Alex Garnat, BSN, RN, stepped onto the truck and into the emergency at hand to care for his community of Albuquerque, New Mexico for more than 25 years as a paramedic. He fulfilled his purpose of caring for people in all situations, but his desire to bring his clinical expertise into the hospital setting continued to grow. With the encouragement of his wife, a registered nurse, Alex pursued his path to becoming a nurse. In April of 2020 he was scheduled to graduate from nursing school, but the COVID-19 pandemic dramatically changed the landscape for graduating students, now left with incomplete in-hospital clinical rotations and no available testing centers to complete their certification.
Alex, along with fellow graduating nurses in the Lovelace Medical Center nurse residency program, faced the challenge of passing the NCLEX exam with an abbreviated final semester of school, and limited capacity to sit for the exam once the centers were able to re-open. He waited two months to take the exam, which caused employment in the progressive care unit (PCU) to be delayed. “I was impressed with their understanding to work with me,” Alex recalls. “Lovelace was really fantastic about it.”

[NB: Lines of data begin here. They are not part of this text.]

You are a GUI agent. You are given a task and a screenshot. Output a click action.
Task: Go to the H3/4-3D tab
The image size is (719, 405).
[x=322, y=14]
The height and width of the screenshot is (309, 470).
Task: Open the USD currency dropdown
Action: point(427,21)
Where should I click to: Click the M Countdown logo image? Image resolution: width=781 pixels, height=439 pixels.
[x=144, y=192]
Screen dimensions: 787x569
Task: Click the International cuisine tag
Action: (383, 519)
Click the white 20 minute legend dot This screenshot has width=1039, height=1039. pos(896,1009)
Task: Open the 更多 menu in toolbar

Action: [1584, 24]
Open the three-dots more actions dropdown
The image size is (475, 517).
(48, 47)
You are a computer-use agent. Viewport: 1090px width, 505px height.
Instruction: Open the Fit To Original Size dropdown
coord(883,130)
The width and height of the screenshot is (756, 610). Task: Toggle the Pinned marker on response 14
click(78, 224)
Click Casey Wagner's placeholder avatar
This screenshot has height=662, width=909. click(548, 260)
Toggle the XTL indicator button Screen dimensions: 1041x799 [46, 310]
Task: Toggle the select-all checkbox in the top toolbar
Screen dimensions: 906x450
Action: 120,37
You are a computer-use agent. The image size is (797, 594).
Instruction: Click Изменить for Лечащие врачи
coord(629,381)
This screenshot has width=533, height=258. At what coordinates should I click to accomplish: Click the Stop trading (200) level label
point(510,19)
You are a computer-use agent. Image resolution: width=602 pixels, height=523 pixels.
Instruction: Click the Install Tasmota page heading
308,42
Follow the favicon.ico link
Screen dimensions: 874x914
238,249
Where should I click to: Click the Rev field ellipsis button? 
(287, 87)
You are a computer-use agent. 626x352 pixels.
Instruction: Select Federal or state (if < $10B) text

Lovelace Medical Center director of employee education, Dr. Rachael Frija, says the hospital worked with graduating nurses to receive additional skills training and education to bridge that gap upon employment. “This helped increase confidence and address the biggest challenges new nurses face,” she explains. “You can learn in books all day, but if you can’t be at the bedside, it is a problem.”
Embracing their culture of continuous learning and at-the-bedside training, the nurse residency program at Lovelace Medical Center offers recent graduate nurses a full year of support with personalized training from a preceptor for 16 weeks with on-going professional development courses and resources.
“We tend to have smaller cohorts across all specialties,” Dr. Frija explains. “In response to the challenges nursing students have faced with COVID-19 we have implemented a new precepting model which gives the residents more opportunities for direct patient care experiences and reinforces their clinical skills. This helps develop a strong workforce pipeline to care for our patients, especially during this time.”
As the healthcare community continues to face the challenges of COVID-19 along with non-COVID medical needs, Lovelace Medical Center’s nurse residency program is caring for their community and developing a strong nursing workforce connected to their purpose. “I am fortunate to be able to contribute,” adds Alex. “I know I’m needed.”